Rohit buys us little bowls containing oil and a small offering encased in netting. We join a queue. There are a series of lingas and a statue of a god under a tree. As we reach the head of the queue, we copy Rohit. We douse the offering in the oil, and then pour the remaining oil over the linga and statue. We light the netted offering in the bowl. Then we stop. We are supposed to wave the bowl in a clockwise motion in front of the god. It feels utterly daft. We wiggle the bowls half-heartedly. Mark tells me later he feels like a total fraud.
There’s a lot of superstition involved in Hindu worship. Following Rohit’s lead we touch the top step of the temple as we enter. I see others touch every single one. We walk clockwise round the central shrine. Suresh touches the latticed windows that obscure the statues inside. Others touch their heads to it. A man gives us a handful of lucky sugar on the way out.
We go into the Hanuman temple next door. That explains the presence of the cheeky monkeys, then. This temple is bigger and more packed; I think Rohit’s god is more obscure. The temple is beautifully painted throughout, and contains silver statues. Rohit touches his head to the marble counter in front of a statue of Shiva, and rings the bell as he leaves. Round the corner is whgat looks like a paddling pool with several god statues in water. Rohit fills a pot and pours the water over the statues. Some people merely touch them. It doesn’t seem to matter what you do, or how much or little time you spend there.

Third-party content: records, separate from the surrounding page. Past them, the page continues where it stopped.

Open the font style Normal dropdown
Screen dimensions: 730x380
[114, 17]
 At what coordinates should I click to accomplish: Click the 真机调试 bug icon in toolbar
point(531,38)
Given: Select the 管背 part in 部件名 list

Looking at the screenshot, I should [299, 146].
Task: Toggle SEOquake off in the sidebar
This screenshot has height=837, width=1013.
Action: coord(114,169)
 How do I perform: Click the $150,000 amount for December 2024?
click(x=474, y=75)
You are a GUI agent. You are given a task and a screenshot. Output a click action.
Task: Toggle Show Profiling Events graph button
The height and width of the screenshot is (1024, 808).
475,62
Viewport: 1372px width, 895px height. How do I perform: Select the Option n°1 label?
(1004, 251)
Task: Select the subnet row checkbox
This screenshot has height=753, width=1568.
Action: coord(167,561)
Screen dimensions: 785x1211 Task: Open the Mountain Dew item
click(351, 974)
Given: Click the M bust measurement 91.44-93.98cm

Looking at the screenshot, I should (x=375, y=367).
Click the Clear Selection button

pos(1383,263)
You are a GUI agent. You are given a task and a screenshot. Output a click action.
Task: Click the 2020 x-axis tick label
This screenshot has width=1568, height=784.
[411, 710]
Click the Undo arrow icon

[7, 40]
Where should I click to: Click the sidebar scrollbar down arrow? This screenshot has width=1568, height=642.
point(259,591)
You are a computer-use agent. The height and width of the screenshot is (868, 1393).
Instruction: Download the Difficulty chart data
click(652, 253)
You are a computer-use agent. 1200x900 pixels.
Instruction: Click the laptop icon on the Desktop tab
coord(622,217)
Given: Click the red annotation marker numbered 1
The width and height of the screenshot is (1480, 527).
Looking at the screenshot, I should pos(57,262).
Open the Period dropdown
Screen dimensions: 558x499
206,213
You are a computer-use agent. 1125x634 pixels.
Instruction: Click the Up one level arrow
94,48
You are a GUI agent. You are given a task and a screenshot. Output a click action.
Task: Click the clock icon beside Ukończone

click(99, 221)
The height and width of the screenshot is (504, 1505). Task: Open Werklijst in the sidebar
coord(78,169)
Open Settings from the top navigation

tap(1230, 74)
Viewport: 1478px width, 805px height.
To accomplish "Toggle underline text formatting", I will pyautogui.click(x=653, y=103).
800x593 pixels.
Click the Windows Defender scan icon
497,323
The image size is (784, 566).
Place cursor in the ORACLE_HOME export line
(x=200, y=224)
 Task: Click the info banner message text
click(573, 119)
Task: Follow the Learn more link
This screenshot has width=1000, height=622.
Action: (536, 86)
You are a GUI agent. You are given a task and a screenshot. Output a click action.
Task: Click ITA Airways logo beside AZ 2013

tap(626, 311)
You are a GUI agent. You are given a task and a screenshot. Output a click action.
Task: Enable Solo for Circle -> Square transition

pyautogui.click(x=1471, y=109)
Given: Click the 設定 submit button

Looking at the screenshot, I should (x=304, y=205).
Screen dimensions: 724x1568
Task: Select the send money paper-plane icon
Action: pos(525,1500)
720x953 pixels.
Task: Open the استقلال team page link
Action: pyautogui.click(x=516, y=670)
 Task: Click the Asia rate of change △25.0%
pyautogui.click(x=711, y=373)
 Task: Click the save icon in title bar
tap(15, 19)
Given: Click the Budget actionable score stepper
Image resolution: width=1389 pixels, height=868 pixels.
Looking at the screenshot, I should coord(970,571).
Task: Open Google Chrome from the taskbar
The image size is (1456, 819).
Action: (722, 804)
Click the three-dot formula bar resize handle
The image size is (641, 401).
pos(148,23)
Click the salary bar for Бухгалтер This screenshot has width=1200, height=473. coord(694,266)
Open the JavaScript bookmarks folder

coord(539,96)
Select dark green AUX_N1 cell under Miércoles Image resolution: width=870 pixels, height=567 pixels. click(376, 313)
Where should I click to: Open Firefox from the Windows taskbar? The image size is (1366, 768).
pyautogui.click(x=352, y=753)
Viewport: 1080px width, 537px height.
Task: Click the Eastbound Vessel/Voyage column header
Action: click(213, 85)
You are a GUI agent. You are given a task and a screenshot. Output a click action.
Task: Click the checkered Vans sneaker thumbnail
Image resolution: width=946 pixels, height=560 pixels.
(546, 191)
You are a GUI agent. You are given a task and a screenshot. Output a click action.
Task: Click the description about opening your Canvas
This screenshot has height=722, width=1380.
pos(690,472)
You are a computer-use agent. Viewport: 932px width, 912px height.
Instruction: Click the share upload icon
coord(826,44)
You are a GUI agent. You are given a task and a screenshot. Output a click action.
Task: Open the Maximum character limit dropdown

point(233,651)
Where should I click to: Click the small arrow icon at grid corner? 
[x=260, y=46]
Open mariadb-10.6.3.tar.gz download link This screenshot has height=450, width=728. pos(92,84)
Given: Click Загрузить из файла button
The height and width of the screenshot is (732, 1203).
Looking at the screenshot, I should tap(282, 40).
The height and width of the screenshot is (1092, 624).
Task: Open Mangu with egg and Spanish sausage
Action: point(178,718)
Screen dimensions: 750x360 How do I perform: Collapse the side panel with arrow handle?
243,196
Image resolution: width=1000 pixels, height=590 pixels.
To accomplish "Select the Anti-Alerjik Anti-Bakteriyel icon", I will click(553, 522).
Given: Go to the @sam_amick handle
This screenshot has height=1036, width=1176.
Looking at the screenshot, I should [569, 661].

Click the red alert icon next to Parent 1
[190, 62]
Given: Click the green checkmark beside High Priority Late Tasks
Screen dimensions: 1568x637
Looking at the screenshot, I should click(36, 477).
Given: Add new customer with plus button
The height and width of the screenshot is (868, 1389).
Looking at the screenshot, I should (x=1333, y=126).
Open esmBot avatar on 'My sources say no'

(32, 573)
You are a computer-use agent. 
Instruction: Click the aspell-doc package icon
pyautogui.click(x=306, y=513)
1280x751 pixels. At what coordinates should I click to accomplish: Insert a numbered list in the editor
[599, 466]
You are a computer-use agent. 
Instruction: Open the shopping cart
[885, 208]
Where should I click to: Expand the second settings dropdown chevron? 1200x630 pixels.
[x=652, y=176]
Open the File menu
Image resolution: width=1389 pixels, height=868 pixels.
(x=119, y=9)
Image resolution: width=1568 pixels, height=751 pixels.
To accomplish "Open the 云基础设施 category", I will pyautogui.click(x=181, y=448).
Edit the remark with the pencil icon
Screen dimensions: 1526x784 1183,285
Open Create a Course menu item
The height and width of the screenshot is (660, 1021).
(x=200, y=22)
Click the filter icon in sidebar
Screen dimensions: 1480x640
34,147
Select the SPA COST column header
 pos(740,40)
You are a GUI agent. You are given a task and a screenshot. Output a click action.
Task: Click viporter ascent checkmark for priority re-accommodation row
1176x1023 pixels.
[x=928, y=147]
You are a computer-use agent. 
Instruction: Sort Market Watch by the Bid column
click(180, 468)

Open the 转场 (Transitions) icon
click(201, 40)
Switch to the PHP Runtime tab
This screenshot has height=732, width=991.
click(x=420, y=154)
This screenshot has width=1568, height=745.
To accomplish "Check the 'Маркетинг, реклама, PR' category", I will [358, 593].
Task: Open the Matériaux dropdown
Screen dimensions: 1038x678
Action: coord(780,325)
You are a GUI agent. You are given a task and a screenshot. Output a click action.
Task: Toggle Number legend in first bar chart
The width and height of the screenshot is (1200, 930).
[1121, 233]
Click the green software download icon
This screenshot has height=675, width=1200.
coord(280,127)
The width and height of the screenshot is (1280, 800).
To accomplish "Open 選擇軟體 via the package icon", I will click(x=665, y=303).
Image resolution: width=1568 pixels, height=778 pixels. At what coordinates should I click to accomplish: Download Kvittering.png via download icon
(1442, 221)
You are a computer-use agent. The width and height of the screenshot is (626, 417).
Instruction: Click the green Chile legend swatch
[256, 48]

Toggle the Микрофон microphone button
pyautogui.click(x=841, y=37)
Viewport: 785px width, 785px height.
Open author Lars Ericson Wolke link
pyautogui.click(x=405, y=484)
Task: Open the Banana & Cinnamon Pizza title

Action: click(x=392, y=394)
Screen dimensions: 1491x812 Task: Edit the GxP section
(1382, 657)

None of it feels in the slightest bit sacred, but I like it all the same. It seems an egalitarian religion. You don’t have to commit yourself to an hour-long ceremony, repeating phrases, standing and sitting at the prescribed times. You don’t have to go every day or week, though you can if you want to. You can touch every step on the way in, or none. You can go if there’s something bothering you, and assuage your fears with an offering to an appropriate god. Or you can dress in saffron and live in a cave practising yoga for the rest of your life. It can be as simple as a superstition, or a complete way of life. I leave no closer to god, but with a respect for this open, egalitarian religion.
Later, Rohit tells us that many Hindu temples refuse entry to non-Hindus, and some to the Dalits.
------------------------------------------------------------------------------------------
Notes: the Hanuman temple has since been completed!
The tree at the Shani temple has now been felled
You can get water for Rs10 per bottle. Rs20 is either driver's commission or someone's clocked you're a tourist
Edited by karuna, 28 July 2007 - 03:05 AM.